Saturday, September 24, 2011

What Would Drug Legalization Look Like?

What Would Drug Legalization Look Like?:

Cocaine-ProblemsSuppose we decriminalized hard drugs — heroin, cocaine, and all the rest? The Indypendent ponders the scenario and how we could make it work:


For heroin, says Eric Sterling, the conundrum is how much use would spread if “the price goes down and the ease of acquisition goes up,” but if a legal scheme set the price too high or made the restrictions too inconvenient, users would go back to the illegal market.


He posits a system in which “addiction management” specialists would supply enough drugs to keep addicts from getting sick, but would not tolerate criminal behavior. Rehab and counseling would be available, and addicts might also be required to work or go to school.


Switzerland, which had close to the highest rate of heroin addiction in Europe in the mid-’90s — with an estimated 30,000 addicts out of about 7 million people — has had some success with heroin maintenance. In 1994, it set up clinics where addicts could shoot up three times a day. By 2007, the number of drug-related deaths had fallen by half, the number of new addicts dropped dramatically, the number of drug-related HIV infections declined, and the open-air drug markets had disappeared, according to a study by Peter Reuter and Robert MacCoun, public-policy professors at the University of Maryland and the University of California at Berkeley respectively.


“Safe injection facilities to use should be part of every public health system,” says Joyce Rivera, executive director of St. Ann’s Harm Reduction Corner in the Bronx. In her experience, heroin users with jobs can manage work and social responsibilities, adapting their drug use “to their available time to self-sedate.”


Cocaine poses the most complex issues. Occasional users can do it relatively safely, but hardcore users often tend toward extreme binges rather than regular-dose addiction. That would make maintenance impractical.

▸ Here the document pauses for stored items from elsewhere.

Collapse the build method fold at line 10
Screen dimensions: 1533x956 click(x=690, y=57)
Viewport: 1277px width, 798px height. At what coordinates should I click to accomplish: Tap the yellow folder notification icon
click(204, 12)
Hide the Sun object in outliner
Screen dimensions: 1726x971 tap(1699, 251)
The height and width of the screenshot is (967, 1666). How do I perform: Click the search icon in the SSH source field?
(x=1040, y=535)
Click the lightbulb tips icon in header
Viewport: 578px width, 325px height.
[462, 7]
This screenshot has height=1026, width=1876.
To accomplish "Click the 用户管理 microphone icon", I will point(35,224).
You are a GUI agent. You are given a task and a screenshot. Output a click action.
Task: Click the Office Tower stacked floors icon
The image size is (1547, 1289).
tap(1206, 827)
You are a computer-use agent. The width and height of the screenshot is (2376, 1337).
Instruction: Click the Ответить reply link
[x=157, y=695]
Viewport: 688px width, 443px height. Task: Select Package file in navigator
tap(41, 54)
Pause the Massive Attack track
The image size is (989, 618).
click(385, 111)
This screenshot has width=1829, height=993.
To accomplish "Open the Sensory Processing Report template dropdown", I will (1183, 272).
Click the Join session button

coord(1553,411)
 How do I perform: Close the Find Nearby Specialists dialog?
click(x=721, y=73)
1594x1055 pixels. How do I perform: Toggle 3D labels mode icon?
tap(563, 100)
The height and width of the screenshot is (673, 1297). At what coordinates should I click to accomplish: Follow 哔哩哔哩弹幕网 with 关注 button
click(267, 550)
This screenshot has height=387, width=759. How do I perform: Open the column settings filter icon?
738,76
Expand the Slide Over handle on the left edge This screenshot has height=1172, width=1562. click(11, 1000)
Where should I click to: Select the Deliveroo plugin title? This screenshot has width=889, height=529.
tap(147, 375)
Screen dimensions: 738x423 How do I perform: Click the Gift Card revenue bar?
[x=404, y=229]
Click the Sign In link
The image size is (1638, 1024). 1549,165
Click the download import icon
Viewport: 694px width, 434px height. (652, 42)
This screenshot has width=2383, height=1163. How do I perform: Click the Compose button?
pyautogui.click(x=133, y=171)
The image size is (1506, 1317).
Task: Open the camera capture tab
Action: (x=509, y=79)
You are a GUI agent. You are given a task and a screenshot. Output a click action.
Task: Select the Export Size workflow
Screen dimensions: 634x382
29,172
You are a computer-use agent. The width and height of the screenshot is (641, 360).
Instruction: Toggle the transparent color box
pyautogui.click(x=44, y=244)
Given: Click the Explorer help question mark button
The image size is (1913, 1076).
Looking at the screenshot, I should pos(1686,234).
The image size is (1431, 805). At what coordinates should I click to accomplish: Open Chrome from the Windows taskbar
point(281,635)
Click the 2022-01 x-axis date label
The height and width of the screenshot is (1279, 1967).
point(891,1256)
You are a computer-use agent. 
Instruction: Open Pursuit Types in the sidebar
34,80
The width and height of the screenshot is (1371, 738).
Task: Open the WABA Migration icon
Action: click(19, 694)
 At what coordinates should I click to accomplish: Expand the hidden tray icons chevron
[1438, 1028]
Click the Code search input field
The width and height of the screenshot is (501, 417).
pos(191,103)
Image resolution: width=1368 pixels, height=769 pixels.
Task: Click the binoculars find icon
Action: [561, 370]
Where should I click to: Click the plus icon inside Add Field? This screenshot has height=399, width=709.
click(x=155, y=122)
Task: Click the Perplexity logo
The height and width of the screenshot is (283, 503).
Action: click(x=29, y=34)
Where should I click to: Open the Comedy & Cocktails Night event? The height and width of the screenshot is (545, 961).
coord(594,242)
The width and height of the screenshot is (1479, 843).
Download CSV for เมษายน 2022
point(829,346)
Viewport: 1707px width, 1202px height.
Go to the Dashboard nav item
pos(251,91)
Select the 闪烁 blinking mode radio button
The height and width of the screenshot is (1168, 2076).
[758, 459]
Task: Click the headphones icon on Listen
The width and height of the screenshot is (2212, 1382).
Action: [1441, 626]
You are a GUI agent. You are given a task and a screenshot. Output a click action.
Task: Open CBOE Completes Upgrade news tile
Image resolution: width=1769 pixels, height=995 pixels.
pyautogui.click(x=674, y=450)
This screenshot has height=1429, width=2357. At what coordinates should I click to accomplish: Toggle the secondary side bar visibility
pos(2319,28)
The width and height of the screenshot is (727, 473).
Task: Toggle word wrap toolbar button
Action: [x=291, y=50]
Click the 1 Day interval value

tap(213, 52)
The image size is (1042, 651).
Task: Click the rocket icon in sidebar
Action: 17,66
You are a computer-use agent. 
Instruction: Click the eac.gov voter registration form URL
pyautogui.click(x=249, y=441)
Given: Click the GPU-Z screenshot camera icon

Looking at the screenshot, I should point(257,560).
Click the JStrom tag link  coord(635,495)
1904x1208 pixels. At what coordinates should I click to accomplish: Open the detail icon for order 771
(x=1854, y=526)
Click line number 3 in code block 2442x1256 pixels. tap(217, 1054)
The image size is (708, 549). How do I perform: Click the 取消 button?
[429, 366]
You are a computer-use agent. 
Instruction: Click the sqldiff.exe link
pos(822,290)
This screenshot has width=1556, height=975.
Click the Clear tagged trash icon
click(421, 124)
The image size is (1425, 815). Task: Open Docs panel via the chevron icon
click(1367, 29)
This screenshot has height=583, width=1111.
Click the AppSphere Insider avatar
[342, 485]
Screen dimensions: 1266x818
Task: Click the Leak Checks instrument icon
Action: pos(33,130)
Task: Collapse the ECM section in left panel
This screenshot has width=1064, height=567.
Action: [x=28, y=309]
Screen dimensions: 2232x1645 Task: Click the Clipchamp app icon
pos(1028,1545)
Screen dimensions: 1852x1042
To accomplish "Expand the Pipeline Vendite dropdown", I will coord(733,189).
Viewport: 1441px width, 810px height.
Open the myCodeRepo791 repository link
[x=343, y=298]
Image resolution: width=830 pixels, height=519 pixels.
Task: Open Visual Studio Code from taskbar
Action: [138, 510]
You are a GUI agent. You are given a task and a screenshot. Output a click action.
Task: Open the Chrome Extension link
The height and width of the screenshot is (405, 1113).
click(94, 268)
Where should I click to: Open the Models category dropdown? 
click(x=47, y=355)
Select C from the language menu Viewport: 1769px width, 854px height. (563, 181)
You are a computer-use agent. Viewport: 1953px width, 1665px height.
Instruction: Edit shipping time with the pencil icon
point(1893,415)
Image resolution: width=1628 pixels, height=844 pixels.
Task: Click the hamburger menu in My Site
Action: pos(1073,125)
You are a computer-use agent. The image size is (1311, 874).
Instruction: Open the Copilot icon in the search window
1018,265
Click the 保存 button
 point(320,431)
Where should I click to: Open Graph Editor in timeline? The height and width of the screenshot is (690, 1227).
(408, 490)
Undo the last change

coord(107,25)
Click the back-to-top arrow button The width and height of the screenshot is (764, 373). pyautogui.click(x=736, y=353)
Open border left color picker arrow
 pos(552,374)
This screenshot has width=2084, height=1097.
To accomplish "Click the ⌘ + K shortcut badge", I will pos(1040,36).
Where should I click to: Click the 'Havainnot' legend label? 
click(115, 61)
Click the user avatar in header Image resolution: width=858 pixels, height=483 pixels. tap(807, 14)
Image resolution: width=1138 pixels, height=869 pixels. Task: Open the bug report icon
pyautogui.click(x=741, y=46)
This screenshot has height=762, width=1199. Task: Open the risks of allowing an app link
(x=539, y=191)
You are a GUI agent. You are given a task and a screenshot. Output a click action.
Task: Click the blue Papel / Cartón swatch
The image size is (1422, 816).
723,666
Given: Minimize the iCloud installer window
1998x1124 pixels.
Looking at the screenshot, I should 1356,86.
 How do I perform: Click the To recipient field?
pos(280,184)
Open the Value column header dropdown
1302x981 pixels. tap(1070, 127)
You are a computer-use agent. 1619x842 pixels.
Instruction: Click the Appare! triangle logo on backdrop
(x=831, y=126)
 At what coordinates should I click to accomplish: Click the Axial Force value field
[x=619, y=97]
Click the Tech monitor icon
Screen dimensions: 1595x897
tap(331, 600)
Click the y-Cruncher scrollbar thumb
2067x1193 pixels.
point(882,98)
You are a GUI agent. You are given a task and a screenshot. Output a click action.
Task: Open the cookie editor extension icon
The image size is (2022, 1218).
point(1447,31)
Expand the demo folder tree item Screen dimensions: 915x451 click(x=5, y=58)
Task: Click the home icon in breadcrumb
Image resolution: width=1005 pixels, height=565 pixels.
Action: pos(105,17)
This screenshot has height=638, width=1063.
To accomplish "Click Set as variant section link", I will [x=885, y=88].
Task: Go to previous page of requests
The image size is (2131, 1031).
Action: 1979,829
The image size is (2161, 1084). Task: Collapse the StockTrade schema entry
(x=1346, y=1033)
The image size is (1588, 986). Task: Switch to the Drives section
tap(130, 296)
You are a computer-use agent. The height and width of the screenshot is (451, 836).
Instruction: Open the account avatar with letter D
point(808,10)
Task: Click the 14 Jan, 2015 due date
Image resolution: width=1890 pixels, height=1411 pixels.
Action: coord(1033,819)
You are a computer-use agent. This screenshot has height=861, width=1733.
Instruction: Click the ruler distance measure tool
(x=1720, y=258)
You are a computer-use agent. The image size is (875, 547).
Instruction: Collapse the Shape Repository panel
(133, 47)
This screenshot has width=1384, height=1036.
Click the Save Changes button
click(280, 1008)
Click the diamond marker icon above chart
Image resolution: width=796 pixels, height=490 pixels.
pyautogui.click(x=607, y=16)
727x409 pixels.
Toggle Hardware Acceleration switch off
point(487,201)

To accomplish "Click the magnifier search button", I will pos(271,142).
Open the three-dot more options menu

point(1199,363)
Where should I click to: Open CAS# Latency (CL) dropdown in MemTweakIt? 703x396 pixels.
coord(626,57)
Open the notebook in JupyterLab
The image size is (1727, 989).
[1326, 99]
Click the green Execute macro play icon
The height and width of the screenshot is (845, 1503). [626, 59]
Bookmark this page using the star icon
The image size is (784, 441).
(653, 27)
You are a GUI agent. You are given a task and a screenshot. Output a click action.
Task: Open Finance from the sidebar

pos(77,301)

“There is no treatment for crack/cocaine,” says Rivera. “In fact, there is no maintenance other than meds (licit and illicit), acupuncture, or some form of stress reduction to counter the dysphoria associated with over-depletion of dopamine receptors.” But, she adds, “Dysfunctional crack and cocaine use dramatically declined from the ’90s without treatment.”


The British group Transform UK, in its 2009 study “After the War on Drugs: Blueprint for Regulation,” suggests trying to move the cocaine market to milder forms such as coca energy drinks and tea.


That’s not necessarily wishful thinking. A general principle of prohibition is that it makes the most potent forms of a drug the most value-for-weight profitable for dealers. For users, that makes it more cost-effective to shoot heroin instead of smoking opium, to smoke crack instead of chewing coca leaves, and to drink whiskey instead of beer.